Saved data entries
============

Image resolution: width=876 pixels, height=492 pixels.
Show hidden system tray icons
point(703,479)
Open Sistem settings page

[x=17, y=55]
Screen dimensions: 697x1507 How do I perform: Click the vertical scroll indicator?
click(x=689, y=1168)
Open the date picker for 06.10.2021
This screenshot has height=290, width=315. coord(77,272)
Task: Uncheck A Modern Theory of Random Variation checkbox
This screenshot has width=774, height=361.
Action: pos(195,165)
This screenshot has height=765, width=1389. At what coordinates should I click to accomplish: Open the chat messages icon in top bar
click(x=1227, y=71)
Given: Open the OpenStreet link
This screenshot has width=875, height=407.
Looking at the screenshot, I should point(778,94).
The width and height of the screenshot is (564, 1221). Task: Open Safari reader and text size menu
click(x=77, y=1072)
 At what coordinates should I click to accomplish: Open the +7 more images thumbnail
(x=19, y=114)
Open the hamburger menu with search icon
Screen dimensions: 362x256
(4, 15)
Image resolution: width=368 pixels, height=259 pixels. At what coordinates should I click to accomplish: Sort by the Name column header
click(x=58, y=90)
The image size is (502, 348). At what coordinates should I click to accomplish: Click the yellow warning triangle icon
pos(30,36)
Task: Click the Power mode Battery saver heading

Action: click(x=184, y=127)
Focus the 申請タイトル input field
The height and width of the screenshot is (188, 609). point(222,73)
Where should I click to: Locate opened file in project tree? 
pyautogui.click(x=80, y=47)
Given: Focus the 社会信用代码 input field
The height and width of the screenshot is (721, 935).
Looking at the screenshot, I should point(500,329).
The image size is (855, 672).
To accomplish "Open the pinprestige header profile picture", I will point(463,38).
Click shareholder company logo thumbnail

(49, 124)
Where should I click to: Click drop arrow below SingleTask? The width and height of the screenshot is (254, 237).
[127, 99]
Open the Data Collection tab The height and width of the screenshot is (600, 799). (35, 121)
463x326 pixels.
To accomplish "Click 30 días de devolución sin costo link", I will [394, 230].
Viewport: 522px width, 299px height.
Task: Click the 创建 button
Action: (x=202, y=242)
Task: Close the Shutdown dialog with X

============

Reproduce all of the records above verbatim, from the first line through the last.

Image resolution: width=876 pixels, height=492 pixels.
Show hidden system tray icons
point(703,479)
Open Sistem settings page

[x=17, y=55]
Screen dimensions: 697x1507 How do I perform: Click the vertical scroll indicator?
click(x=689, y=1168)
Open the date picker for 06.10.2021
This screenshot has height=290, width=315. coord(77,272)
Task: Uncheck A Modern Theory of Random Variation checkbox
This screenshot has width=774, height=361.
Action: pos(195,165)
This screenshot has height=765, width=1389. At what coordinates should I click to accomplish: Open the chat messages icon in top bar
click(x=1227, y=71)
Given: Open the OpenStreet link
This screenshot has width=875, height=407.
Looking at the screenshot, I should point(778,94).
The width and height of the screenshot is (564, 1221). Task: Open Safari reader and text size menu
click(x=77, y=1072)
 At what coordinates should I click to accomplish: Open the +7 more images thumbnail
(x=19, y=114)
Open the hamburger menu with search icon
Screen dimensions: 362x256
(4, 15)
Image resolution: width=368 pixels, height=259 pixels. At what coordinates should I click to accomplish: Sort by the Name column header
click(x=58, y=90)
The image size is (502, 348). At what coordinates should I click to accomplish: Click the yellow warning triangle icon
pos(30,36)
Task: Click the Power mode Battery saver heading

Action: click(x=184, y=127)
Focus the 申請タイトル input field
The height and width of the screenshot is (188, 609). point(222,73)
Where should I click to: Locate opened file in project tree? 
pyautogui.click(x=80, y=47)
Given: Focus the 社会信用代码 input field
The height and width of the screenshot is (721, 935).
Looking at the screenshot, I should point(500,329).
The image size is (855, 672).
To accomplish "Open the pinprestige header profile picture", I will point(463,38).
Click shareholder company logo thumbnail

(49, 124)
Where should I click to: Click drop arrow below SingleTask? The width and height of the screenshot is (254, 237).
[127, 99]
Open the Data Collection tab The height and width of the screenshot is (600, 799). (35, 121)
463x326 pixels.
To accomplish "Click 30 días de devolución sin costo link", I will [394, 230].
Viewport: 522px width, 299px height.
Task: Click the 创建 button
Action: (x=202, y=242)
Task: Close the Shutdown dialog with X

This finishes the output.